The pose requirements are:
Eyes open, with an EAR of 0.26 or above.
Face centred in the frame, with the nose-tip within ±0.16 horizontal and ±0.20 vertical units of the frame centre.
Head roll of 10 degrees or less — the face must not be significantly tilted.
Nose movement of 0.004 units or less per frame — the user must be still.
All four conditions must hold simultaneously for 5 consecutive frames before the capture fires. The user is prompted to look straight at the camera with eyes open and hold still. The system shows "Hold still, capturing best frame…" once the pose is stable and the capture is about to occur.When the pose is confirmed, the system crops the face region from the video frame with 15% padding on each side, enforces a minimum crop size of 64×64 pixels, and encodes the crop as a JPEG image at maximum quality. The captured image is passed from the browser-side Vue application to the login page via a window bridge function — it is never written to disk or stored in the browser.
The login page converts the captured face image to a base64-encoded string and submits it, along with the username typed by the user, to the server API endpoint ivendnext_pos.api.auth.face_login.
On the server, the following steps occur:
The system retrieves the stored face encoding from the User Face Maps record for the given username. This encoding is the 128-dimension numerical vector generated during enrolment.
The submitted base64 image is decoded and converted to a numpy array using OpenCV.
The dlib face detector locates the face in the submitted image. If no face is found, the login fails with the message "No face detected in camera stream."
The dlib ResNet face recognition model computes a 128-dimension encoding for the submitted face image.
The system calculates the Euclidean distance between the live encoding and the stored enrolment encoding.
If the distance is 0.5 or less, the faces are considered a match. If the distance is greater than 0.5, the match fails.
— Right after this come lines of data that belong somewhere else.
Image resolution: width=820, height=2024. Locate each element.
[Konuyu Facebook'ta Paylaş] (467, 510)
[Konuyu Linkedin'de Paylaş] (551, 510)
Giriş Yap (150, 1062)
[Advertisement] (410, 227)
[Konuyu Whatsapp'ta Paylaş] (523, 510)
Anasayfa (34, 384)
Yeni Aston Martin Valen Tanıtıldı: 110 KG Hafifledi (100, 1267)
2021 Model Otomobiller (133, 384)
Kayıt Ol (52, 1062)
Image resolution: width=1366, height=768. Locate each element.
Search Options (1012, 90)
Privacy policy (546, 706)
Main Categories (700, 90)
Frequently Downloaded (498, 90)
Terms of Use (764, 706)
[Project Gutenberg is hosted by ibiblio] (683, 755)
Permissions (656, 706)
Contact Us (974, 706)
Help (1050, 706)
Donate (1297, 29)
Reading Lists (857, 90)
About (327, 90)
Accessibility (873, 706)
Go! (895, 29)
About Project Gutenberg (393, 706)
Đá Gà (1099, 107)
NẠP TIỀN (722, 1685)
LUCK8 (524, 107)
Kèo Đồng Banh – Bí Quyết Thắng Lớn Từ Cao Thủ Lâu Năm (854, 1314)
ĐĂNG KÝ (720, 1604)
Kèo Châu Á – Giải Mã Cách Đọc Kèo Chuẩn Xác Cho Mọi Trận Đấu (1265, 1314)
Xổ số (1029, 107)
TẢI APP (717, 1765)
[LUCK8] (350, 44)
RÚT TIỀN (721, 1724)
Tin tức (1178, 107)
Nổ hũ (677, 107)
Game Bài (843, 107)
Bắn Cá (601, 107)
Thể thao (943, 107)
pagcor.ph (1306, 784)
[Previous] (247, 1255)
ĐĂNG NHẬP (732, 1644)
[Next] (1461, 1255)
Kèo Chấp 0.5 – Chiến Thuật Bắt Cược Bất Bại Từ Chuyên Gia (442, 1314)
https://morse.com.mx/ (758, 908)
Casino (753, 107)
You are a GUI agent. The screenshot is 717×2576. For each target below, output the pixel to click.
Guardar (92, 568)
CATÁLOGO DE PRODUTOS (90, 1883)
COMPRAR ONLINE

When the Euclidean distance is 0.5 or less, the server creates a standard Frappe session for the user via the Frappe LoginManager. This session is identical in every respect to a session created by a password-based login — the same roles, the same permissions, the same session timeout, and the same audit log entries apply. The user is redirected to /app.

If the Euclidean distance exceeds 0.5, the server returns the message "Face match failed. Access denied." No session is created. The camera widget closes. The user can attempt the process again or use their password instead.
Several other conditions can interrupt the login flow before the distance comparison is reached:
In all error cases, the full server-side traceback is written to the Frappe Error Log with the title "Face Login Error" to allow the administrator to investigate.
One aspect of Face Recognition Login that differs from a pure biometric system is that the username must still be typed before face login is attempted. The Login with Face ID button remains disabled until at least one character has been entered in the username field.
This is intentional. The server uses the username to look up the correct User Face Maps record before performing any comparison. Without a username, the server would have no way to know which stored encoding to compare against. The username is not verified against a password — it is used only to retrieve the correct reference encoding from the database.
Understanding what data is retained after a face login attempt is important for both administrators and users.
What is stored permanently:
The reference photograph attached to the User Face Maps record (stored as a file on the server).
The 128-dimension encoding computed from that reference photograph (stored in the Image Info field as a JSON array of floats).
What is never stored:
The live camera video stream — it is processed in the browser in real time and discarded.
The captured face image — it is transmitted to the server for comparison and not saved to disk or the database.
The live encoding computed on the server — it is computed in memory, compared against the stored encoding, and discarded.

The server retains only the outcome of the authentication attempt, through the standard Frappe session and login audit mechanisms.